With barely even a mention of circumstances surrounding the protagonist, Roma is an exceptionally personal story told in the most real way possible: without context. From its opening shot of a driveway being cleansed over and over by waves of soap and water that crash upon the dirty pavement, Alfonso Cuaron introduces viewers to a story that doesn’t care if you know more than what’s outside the frame. However, paying attention and letting the beautiful 70mm imagery wash over will reward viewers with an intimate, yet sprawling epic that is incomparable — and one deserving of being seen on the biggest screen with the best sound system. Roma is Cuaron’s most beautiful film, one that provides a look into a country and time period from the lens of someone who fondly remembers its charm — cracks and all.

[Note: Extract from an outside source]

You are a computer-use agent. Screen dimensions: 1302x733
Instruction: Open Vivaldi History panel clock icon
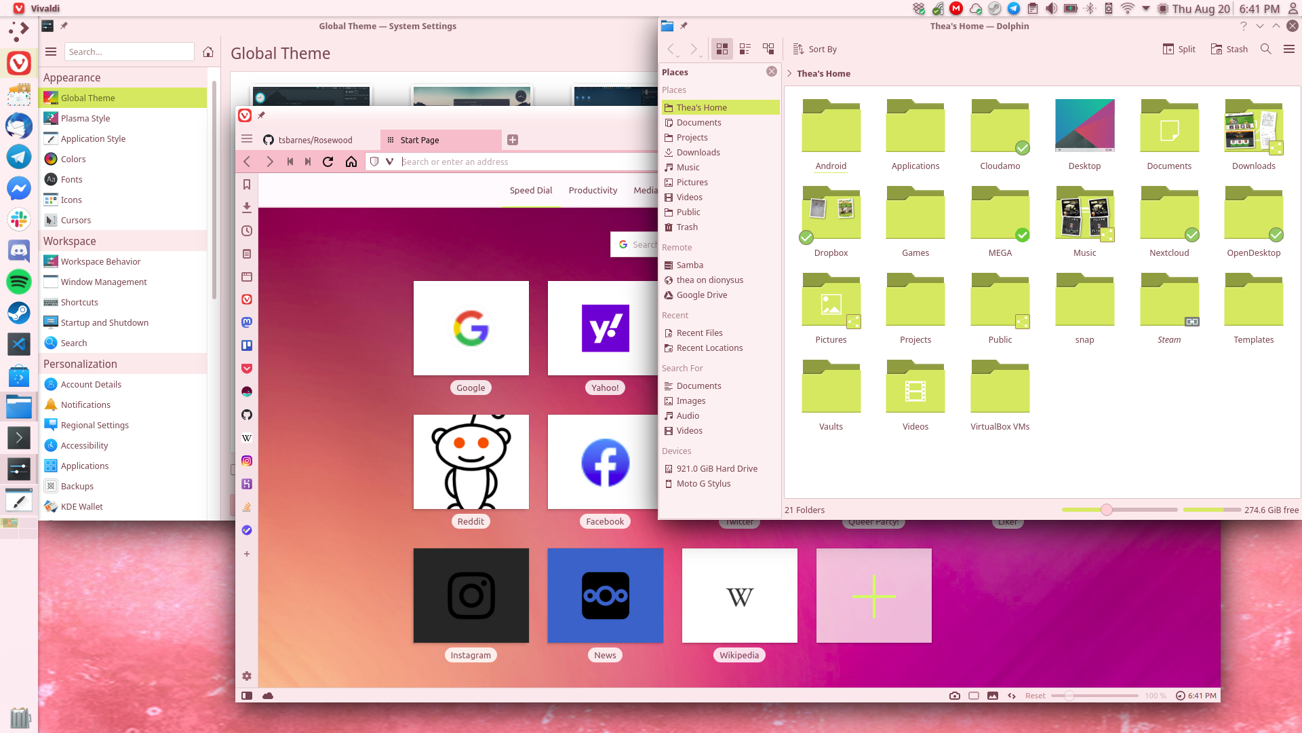click(247, 231)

Centered around Cleo (Yalitza Aparicio), a maid for a middle-class/slightly affluent family, Roma deals with a year in the life of multiple generations of families, each from different socioeconomic backgrounds. While the major focus is on Cleo, a lot of where Roma shines is how her struggles intersect with others around her, including her employer, Sofia (Marina de Tavira), who is confronted with the absence and betrayal of her husband.
While the parallels are not one-to-one, watching a young character like Cleo go through a significant conflict while the older Sofia passes on advice but also contends with her own set of issues is one of the many ways Roma sucks you into its world. Cuaron has such a great handle on the characters and how they interact with one another, that even with a 135-minute runtime, it’s no surprise that by the end of the film it feels like you’ve been on a journey that you don’t really want to leave.
Cuaron does his own cinematography here, and tends to let the camera linger in a static position for many scenes. Once again, by doing this he lets his compositions fixate on a character’s emotional arc through a scene — or in some cases, he simply puts us in that time and place. The opening shot is just one of many instances of Roma letting itself wash over the audience. An extended shot situated on an absurd character tooting his own horn in front of an army of youth is presented in the same way as many of the other static camera shots, but is used to heighten the absurdity of the scenario, and works to great comedic effect.
By not cutting up his movies too much, Cuaron is often able to evoke an abundance of emotions, as we’re stuck in that atmosphere for longer periods of time. A movie like Roma often feels more like a documentary than a traditional fiction narrative because of this decision, and it pays off in spades. The omission of a score also benefits the film, as marching bands and off-screen radios do plenty to impose an understanding of how music matters to Mexico City and Mexico’s culture.
Roma is quite easily a masterpiece, an absorbing tale that will have you laughing, crying, and trapped in its tenser sequences. It’s been hard to find the right words that capture the singular brilliance of this movie because it feels so utterly personal, but it is more than willing to let audiences into its embrace. Roma is far and away one of the great achievements in cinema, utilizing the art form to transport the viewer somewhere they don’t know well, but feel alive inside. It’s a staggering monument to the power of film, and why there are some technical aspects of the medium that simply need to be experienced on the biggest screen possible.